Read on to see the initial article and the debate that followed.
Making financial planners professional
ASIC has recommended to a parliamentary inquiry that commissions, volume bonuses and fees based on a percentage of funds under management should be banned.
What grabs me in this AFR front page piece is that in addition to the abolition of commission etc, ASIC also recommends that financial planners be given a fiduciary duty to act in the best interests of a client. I think it would be fair to say that most users of financial planning services would be amazed to find that this is not already the case. Although anybody following the Storm debacle would know that this critical and “taken for granted” principle is certainly not being universally applied.
Financial planners should be trusted advisers in the same way as a doctor, accountant or lawyer. So what is needed then? The professionalisation of the industry.
Now I know many financial planners would be affronted at the suggestion that their industry is not already professional.
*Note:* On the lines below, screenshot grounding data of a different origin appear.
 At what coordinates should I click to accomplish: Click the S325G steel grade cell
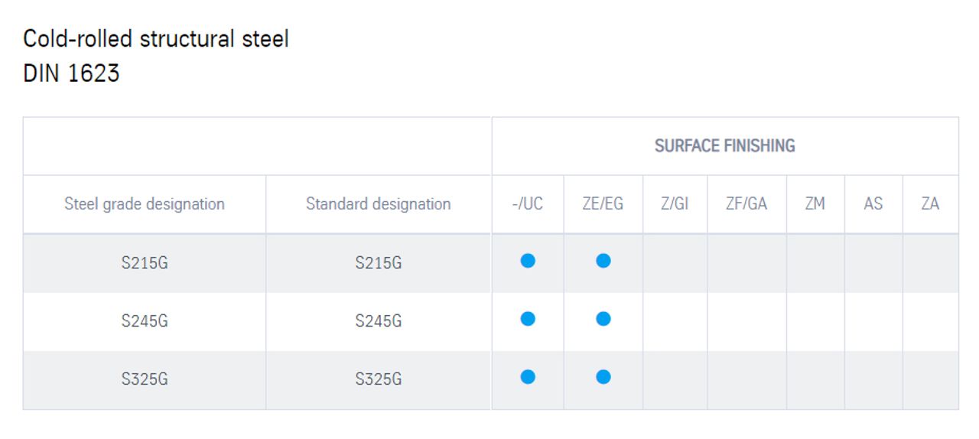(x=145, y=379)
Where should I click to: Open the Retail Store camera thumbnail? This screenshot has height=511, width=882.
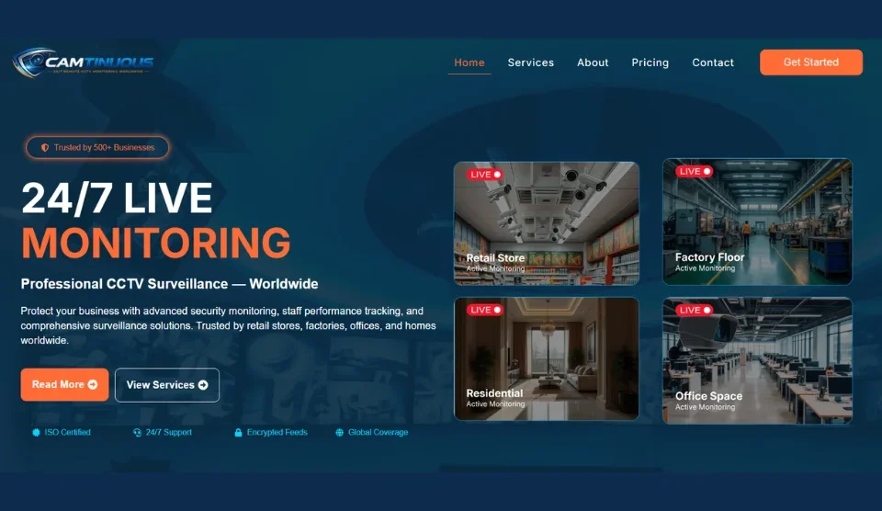point(547,223)
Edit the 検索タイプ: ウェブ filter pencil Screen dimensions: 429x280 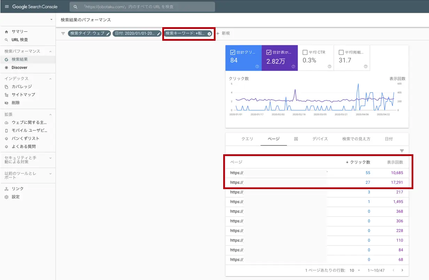point(108,33)
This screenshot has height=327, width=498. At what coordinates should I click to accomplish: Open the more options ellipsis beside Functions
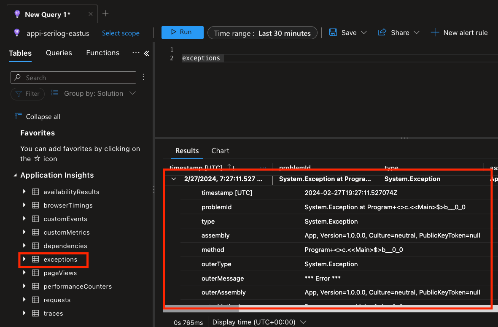135,53
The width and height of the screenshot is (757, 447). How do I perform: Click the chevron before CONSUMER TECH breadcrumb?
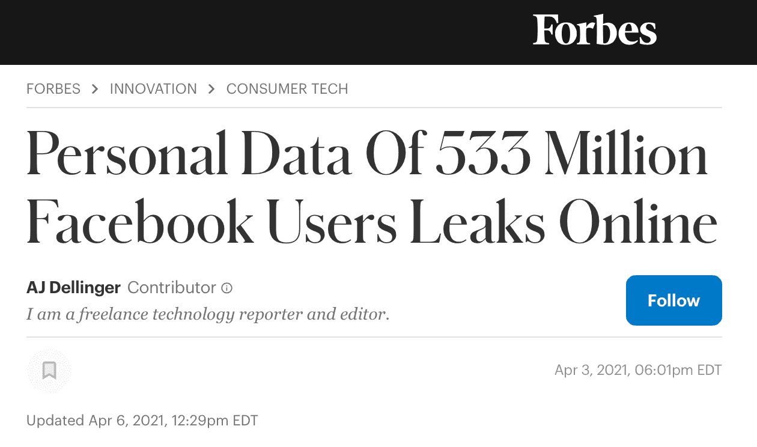(211, 89)
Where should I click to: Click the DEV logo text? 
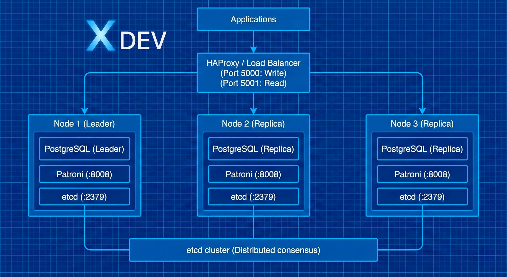point(143,41)
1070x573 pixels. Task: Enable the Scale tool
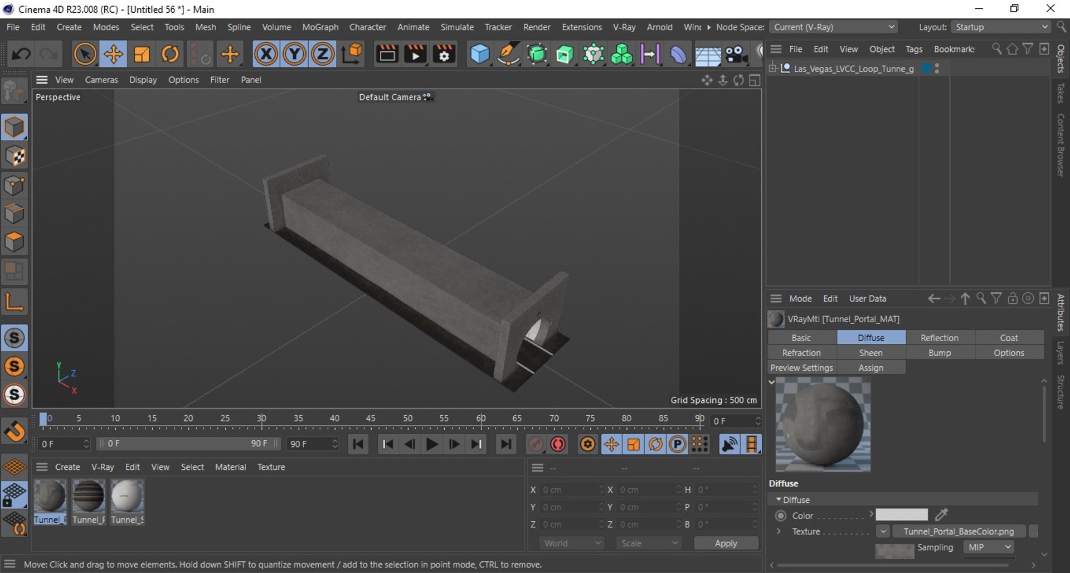coord(142,54)
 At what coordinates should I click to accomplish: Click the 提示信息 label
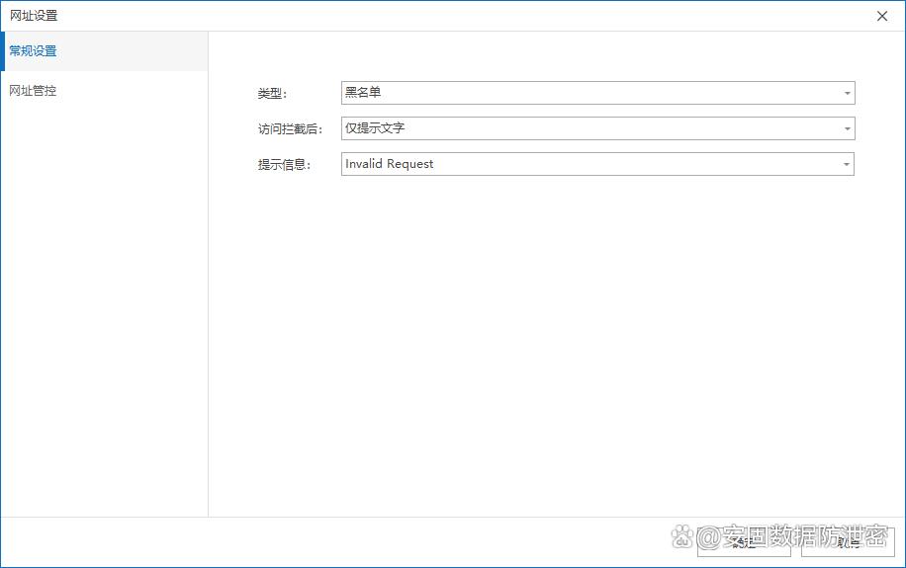[x=284, y=165]
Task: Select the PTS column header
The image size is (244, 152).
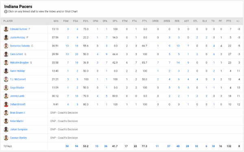Action: click(x=229, y=21)

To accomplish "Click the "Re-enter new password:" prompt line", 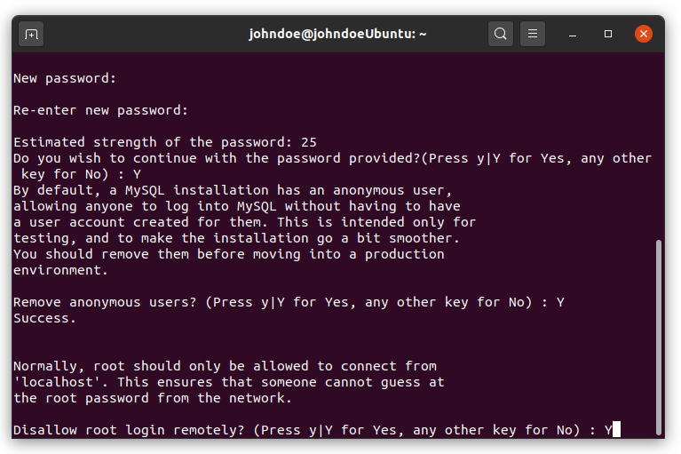I will (100, 110).

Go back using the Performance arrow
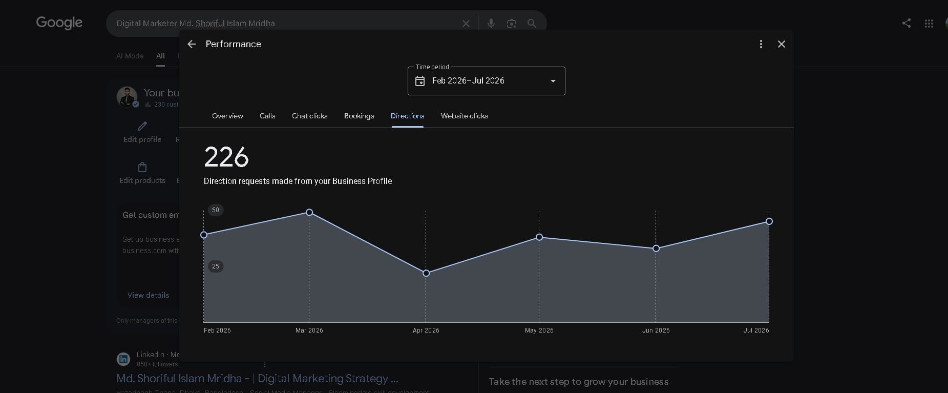pyautogui.click(x=192, y=44)
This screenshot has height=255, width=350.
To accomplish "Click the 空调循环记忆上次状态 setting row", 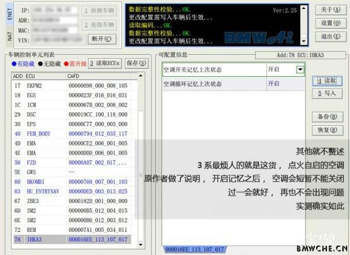I will (x=214, y=83).
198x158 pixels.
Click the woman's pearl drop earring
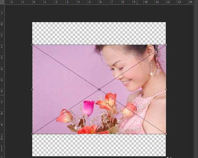(151, 74)
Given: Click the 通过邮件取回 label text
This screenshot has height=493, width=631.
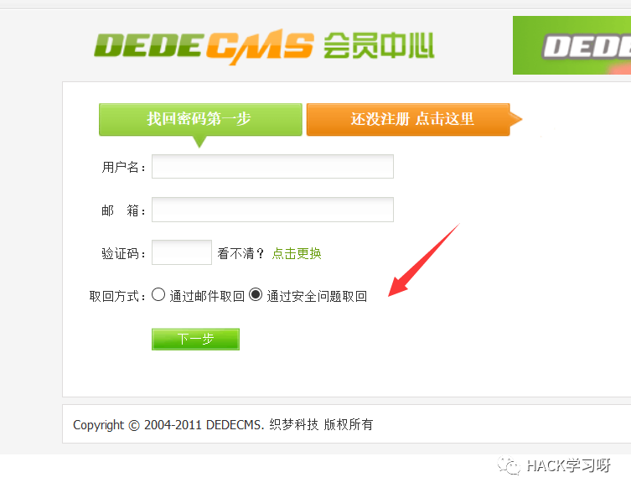Looking at the screenshot, I should tap(207, 297).
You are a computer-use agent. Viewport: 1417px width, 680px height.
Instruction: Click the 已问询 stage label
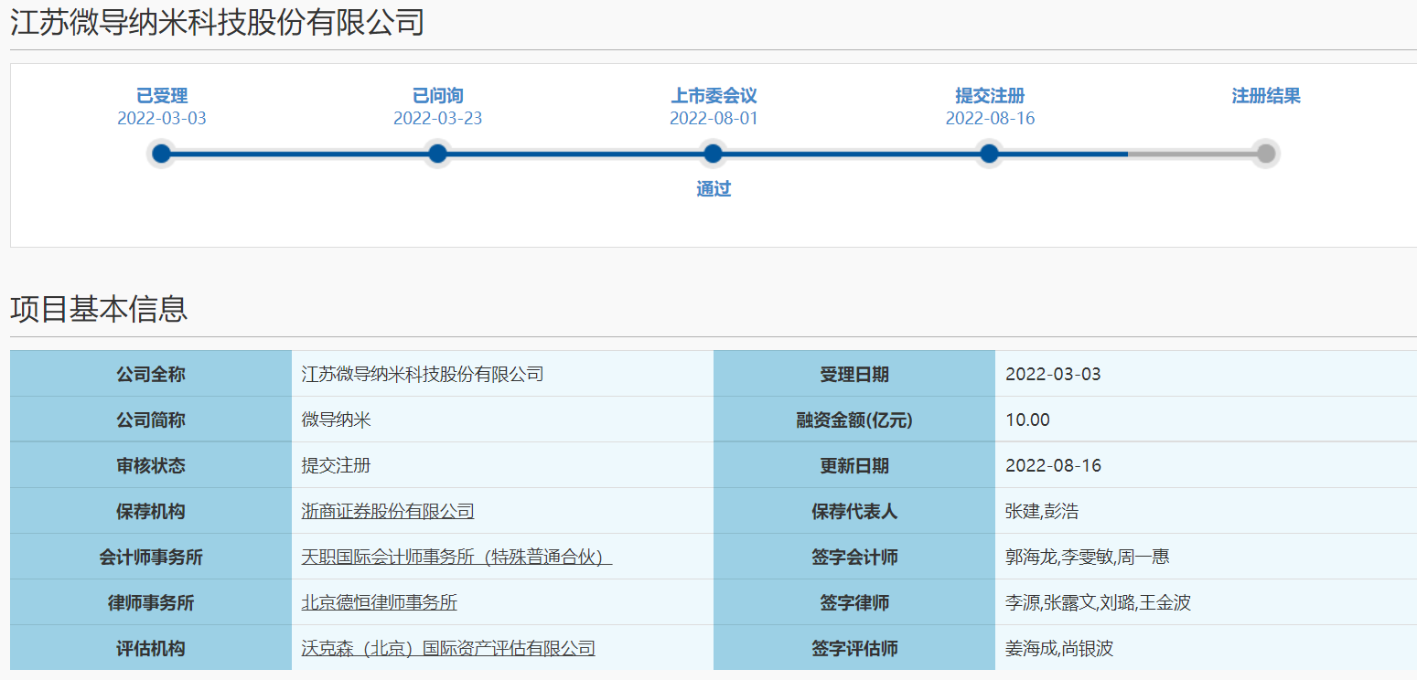(x=437, y=96)
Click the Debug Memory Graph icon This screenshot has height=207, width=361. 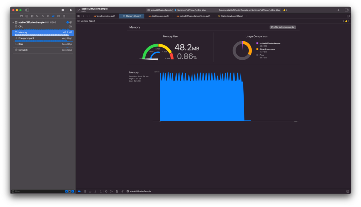111,191
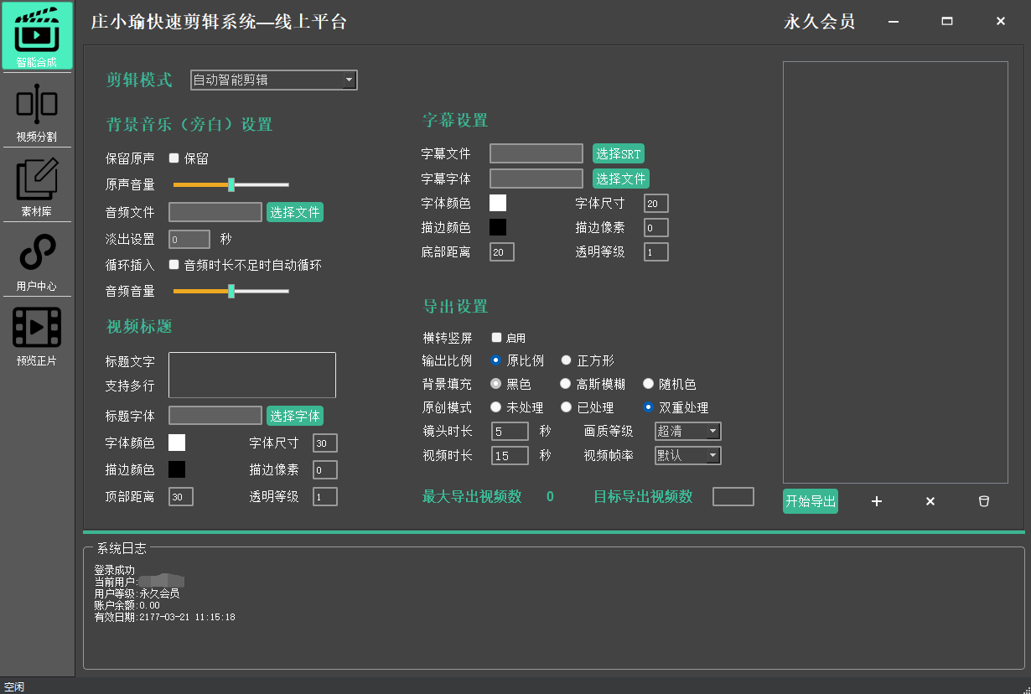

However until the unsophisticated retiree (living in Townsville?) can walk into his or her financial planner fully confident that his or her financial needs are coming first second and third (and certainly well ahead of the financial needs of the adviser), true professionalisation has not been achieved.
What do lawyers, accountants and doctors have in common that make them eligible for “trusted advisor” status? University level qualifications, some kind of “internship”, and professional affiliation are three things that spring to mind.
And yet, to become a “Certified Financial Planner”, the prerequisites of entry include a relevant university degree, and one year of “appropriate relevant” experience.
So what is the obstacle to financial planners attaining the same “trusted adviser” status of other professionals? It has to be the remuneration system.
FPA CEO Jo-Anne Bloch is quoted in the AFR as saying that the abolition of fees based on “funds under advice” will result in the “profession’s” loss of viability.
How do doctors, lawyers and accountants remain viable I wonder? These professionals bill for their time – a rate that varies according to their level of expertise, specialisation and experience.
Is there any valid argument as to why financial planners should not seek viability for their own profession on a similar basis?
This article drew an immense response. Business Spectator was inundated with feedback from both sides, which resulted in Nick writing the following reply on his blog…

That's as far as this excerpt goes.